Topics that appear in the news are particularly highly correlated with what people mark as fears, the researchers have noted since the first year. This year the number two fear on the list (55.3 percent) was the since-abandoned legislation known has the American Healthcare Act, or “Trumpcare”—and the survey was sent to participants right around the time a bill on the subject was moving through Congress. (Perhaps unsurprisingly, fear of high medical bills ranked at sixth.) If the survey had been conducted after the Las Vegas shooting instead of earlier in the summer, the researchers are certain it would’ve caused a spike in fears of mass shooting. It sometimes makes it hard to get a baseline of what people are normally afraid of outside of these types of events.
As in the past, the survey sampled more than 1,000 people through an online questionnaire, this year conducted by SSRS, a leading opinion poll firm. According to Joshua Dyck, a professor at University of Massachusetts-Lowell and expert in public opinion, the sample size and 3 percent margin of error listed in the survey’s methodology both put it at above average in terms effectiveness.
And being an online survey rather than one conducted by telephone might even be to its advantage, Dyck says. “You’re likely to see folks being a little more honest [because there’s no interviewer effect].”
The survey results have opened up new opportunities for the Chapman researchers. They’re at work on a book about American fears, and have even adapted the survey to probe new angles into the sociology of fear.

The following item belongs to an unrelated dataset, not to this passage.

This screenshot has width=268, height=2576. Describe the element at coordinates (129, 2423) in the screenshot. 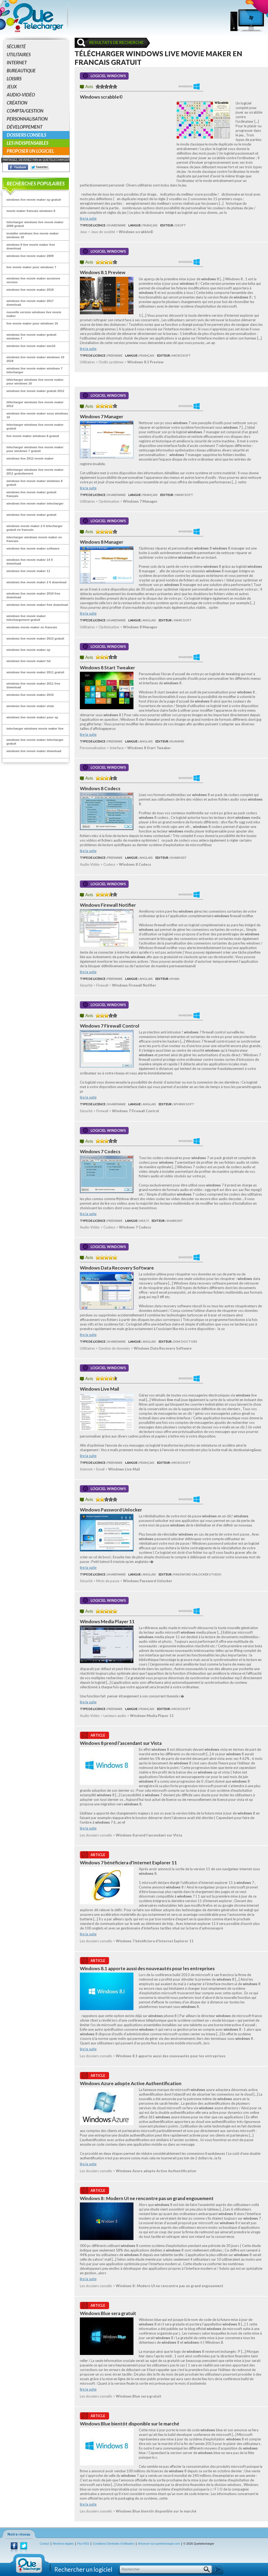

This year they asked respondents whether the government was concealing information about John F. Kennedy’s assassination, the 9/11 terrorist attacks, and the South Dakota crash.
If you can’t recall the South Dakota crash, that’s because it’s completely fabricated. But 30 percent of Americans still responded that they believed the government was hiding things about it. Conspiracy theories are just another way of expressing fear, as is anti-Muslim bigotry, according to the researchers.
“I don’t feel a lot of optimism about the findings, but I feel good about the survey’s trajectory,” Bader says. The group is on their way to becoming experts on fear, and they plan to continue running the survey annually for as long as possible.
And even when the results are mostly doom and gloom, there’s still something fun to be found. This year it’s the paranormal.
“Clowns and zombies are both down,” Bader says. “But the survey was done before [the movie] It was released.”